The question is flawed because $\frac{ax+b}{cx+d}=\frac{kax+kb}{kcx+kd}$. So $a+b+c+d$ does not equal any one thing. But I will assume they should be integers, reduced to have no nontrivial common divisor.

If $g(x)=\frac{2x+5}{2x-5}$, then $g$ is a fractional linear transformation.
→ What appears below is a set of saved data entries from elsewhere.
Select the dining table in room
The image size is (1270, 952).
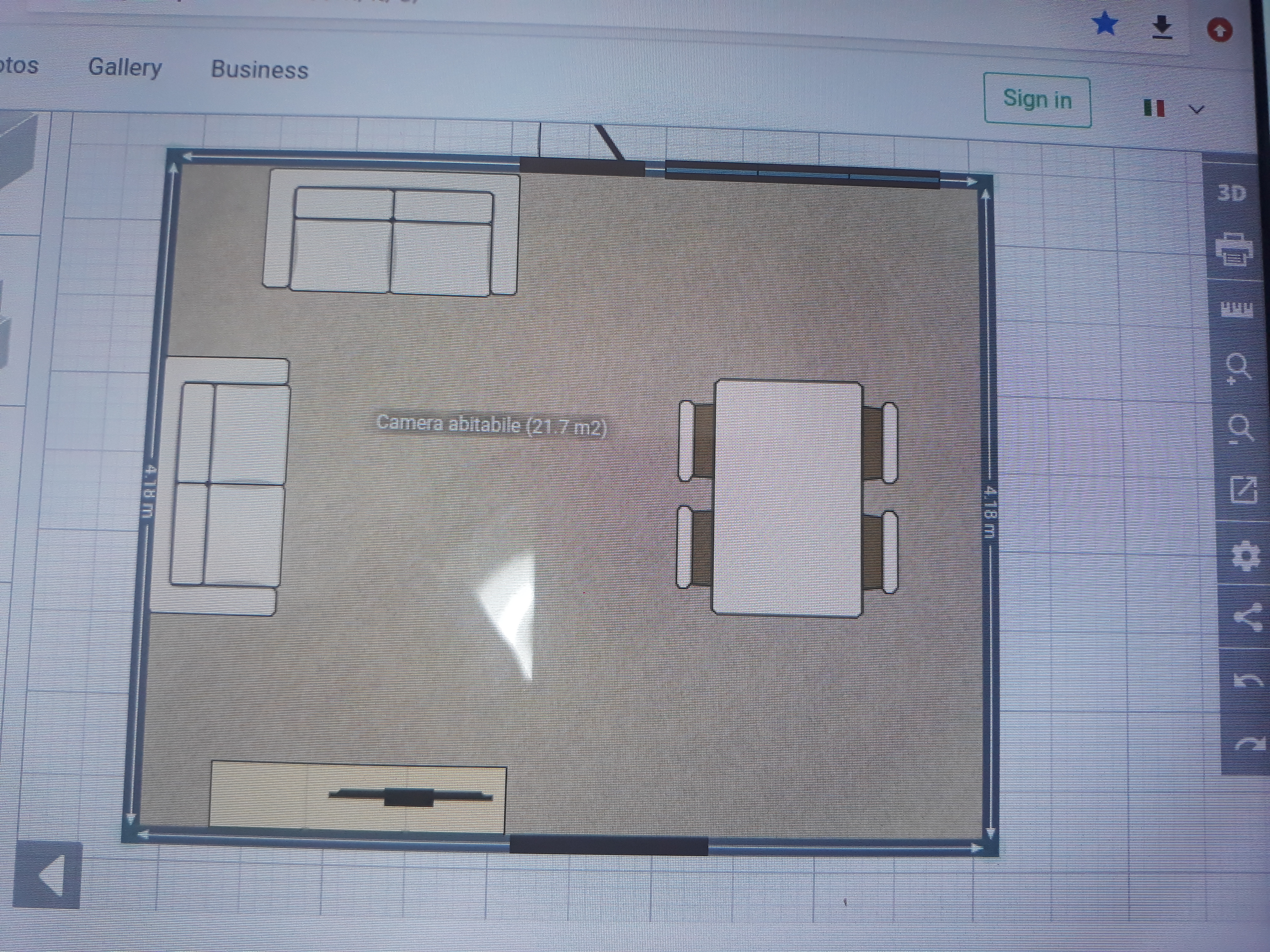(x=788, y=498)
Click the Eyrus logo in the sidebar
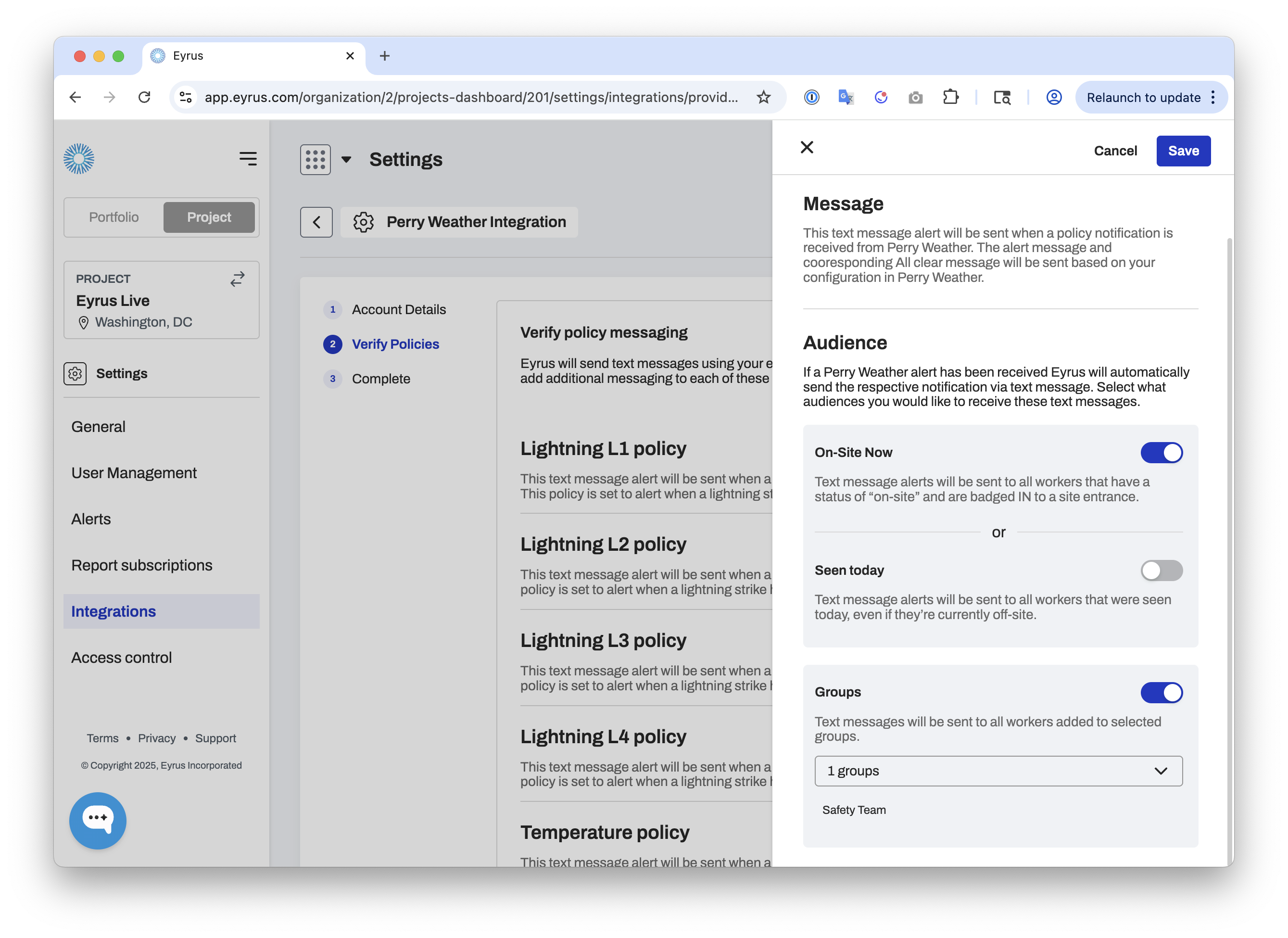The width and height of the screenshot is (1288, 938). point(79,159)
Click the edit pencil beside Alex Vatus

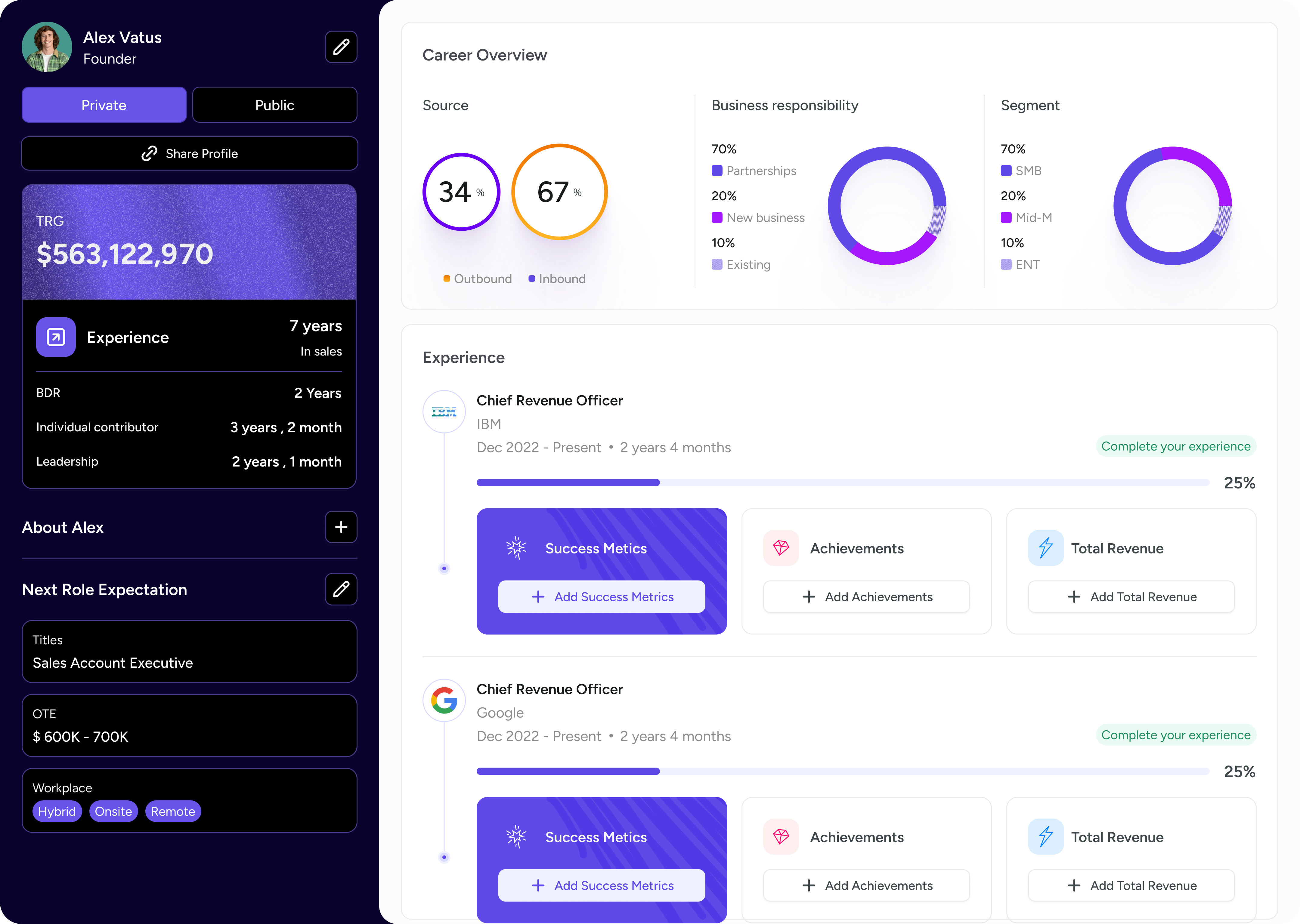(340, 47)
You can represent it as $g:\begin{bmatrix}x\\1\end{bmatrix}\mapsto\begin{bmatrix}2&5\\2&-5\end{bmatrix}\begin{bmatrix}x\\1\end{bmatrix}$. Here we identify the real number $\frac{a}{b}$ with all scalar multiples of the vector $\begin{bmatrix}a\\b\end{bmatrix}$.

Composition of such functions corresponds to multiplying the corresponding matrices.

So it seems $f$ is also a fractional linear transformation, and $$M_f\cdot \begin{bmatrix}2&5\\2&-5\end{bmatrix}=\begin{bmatrix}1&1\\2&3\end{bmatrix}$$

And you are asked to find what is $$M_f\cdot \begin{bmatrix}-5&2\\5&2\end{bmatrix}$$

Your observation about how the coefficients relates to each other is this, in matrices:

$$\begin{bmatrix}2&5\\2&-5\end{bmatrix}\begin{bmatrix}0&1\\-1&0\end{bmatrix}=\begin{bmatrix}-5&2\\5&2\end{bmatrix}$$

So:

$$\begin{align} M_f\cdot \begin{bmatrix}2&5\\2&-5\end{bmatrix} &=\begin{bmatrix}1&1 \\ 2&3\end{bmatrix}\\ M_f\cdot \begin{bmatrix}2&5\\2&-5\end{bmatrix}\begin{bmatrix}0&1\\-1&0\end{bmatrix} &=\begin{bmatrix}1&1 \\ 2&3\end{bmatrix}\begin{bmatrix}0&1\\-1&0\end{bmatrix}\\ M_f\cdot \begin{bmatrix}-5&2\\5&2\end{bmatrix} &=\begin{bmatrix}-1&1\\-3&2\end{bmatrix}\\ \end{align}$$

So you have $$\frac{ax+b}{cx+d}=\frac{-x+1}{-3x+2}$$

And $a+b+c+d=1$.

Answer 4

Standard way to solve such questions (brute force, no tricks):

Let $\dfrac{2x+5}{2x-5} =t \implies x= \dfrac{5t+5}{2t-2} \implies f(t)= \dfrac{x+1}{2x+3}=\dfrac{\dfrac{5t+5}{2t-2}+1}{2*\dfrac{5t+5}{2t-2}+3} = \dfrac{7t+3}{16t+4}$

$$\implies f(x) = \dfrac{7x+3}{16x+4}$$

$f\left(\dfrac{2-5x}{2+5x}\right)= \dfrac{7\left(\dfrac{2-5x}{2+5x}\right)+3}{16\left(\dfrac{2-5x}{2+5x}\right)+4} = \dfrac{-20x+20}{-60x+40} =\dfrac{-x+1}{-3x+2} $

So question is wrong... it must say: $a,b,c,d$ must be minimized with coeeficent of x positive because the answer can also be $-20+20 -60+40 = -20$ etc etc.